I believe the way forward in ‘activism’ for human rights needs above all to have authenticity. People with dementia need to be leading from the front, taking charge of the campaign. This is a cardinal example of authentic leadership from the front being much more convincing than ’empowerment or engagement’.

This means that an approach based on slick presentations and booklets with relevant case studies, for the benefit for commissioners, will not be effective in embedding a rights-based consciousness for rights, akin to the racial civil rights movement of Martin Luther King or the democratic movement of Mahatma Gandi.

This means that glossy pitches, grants and Powerpoints in town halls will not be the defining factor for embedding a rights-based culture.

Where I think the town halls will be useful will be in building up a ‘guiding coalition’ of people with similar values, such as other groups which are at the forefront of equality and campaigning against discrimination – e.g. groups campaigning for race-related rights, or rights of people with intellectual disabilities.

But again, such a manner of campaigning solely through this formulaic approach would be highly naïve, bordering on disingenuous, here. Human rights are universal and inalienable – this means they can’t be easily siloed off according to which ‘protected characteristic’, e.g. sexual orientation, age, has been breached on any one particular occasion.

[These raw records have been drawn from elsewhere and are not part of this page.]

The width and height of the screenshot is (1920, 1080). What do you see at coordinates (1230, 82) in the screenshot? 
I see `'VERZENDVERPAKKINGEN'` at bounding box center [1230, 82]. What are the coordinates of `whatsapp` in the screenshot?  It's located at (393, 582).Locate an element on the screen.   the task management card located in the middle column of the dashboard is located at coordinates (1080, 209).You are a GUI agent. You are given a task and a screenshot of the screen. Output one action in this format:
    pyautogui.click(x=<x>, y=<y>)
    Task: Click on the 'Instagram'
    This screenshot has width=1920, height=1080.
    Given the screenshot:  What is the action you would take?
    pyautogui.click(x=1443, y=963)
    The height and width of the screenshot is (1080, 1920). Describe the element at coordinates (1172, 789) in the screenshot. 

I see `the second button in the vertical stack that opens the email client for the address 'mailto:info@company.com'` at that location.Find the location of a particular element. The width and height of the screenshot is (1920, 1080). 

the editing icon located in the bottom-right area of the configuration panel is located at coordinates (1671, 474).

Take for example a right to health, or a right to independent living, under the current framework of global policy on sustainable communities. People with dementia often are not only living with dementia: ergo, policy and campaigning should not treat them as if they are only living with dementia, even if this is a useful corporate third sector construct.

We need to get away from the idea, running through English policy like letters in a stick of rock, that dementia is a condition to be gamed for the purposes of writing grants, for example in human rights.

Above all, people with dementia, not anyone else, must be leading the campaign on rights based advocacy.

Martin Luther King wasn’t white.

Mahatma Gandhi wasn’t from Slovenia.

A rights based advocacy approach for dementia in England can be achieved to a limited extent even if fronted by big charity and associated enterprises belatedly jumping on the bandwagon. But I don’t deny they also serve an important function in ‘playing the system’ – but this is not really what campaigning for rights is about. And they also have the big £££££.

Authentic organisations like Dementia Alliance International, going local, are the key.

The conundrum is quite literally this: Only people with dementia can do it, but they can’t do it alone?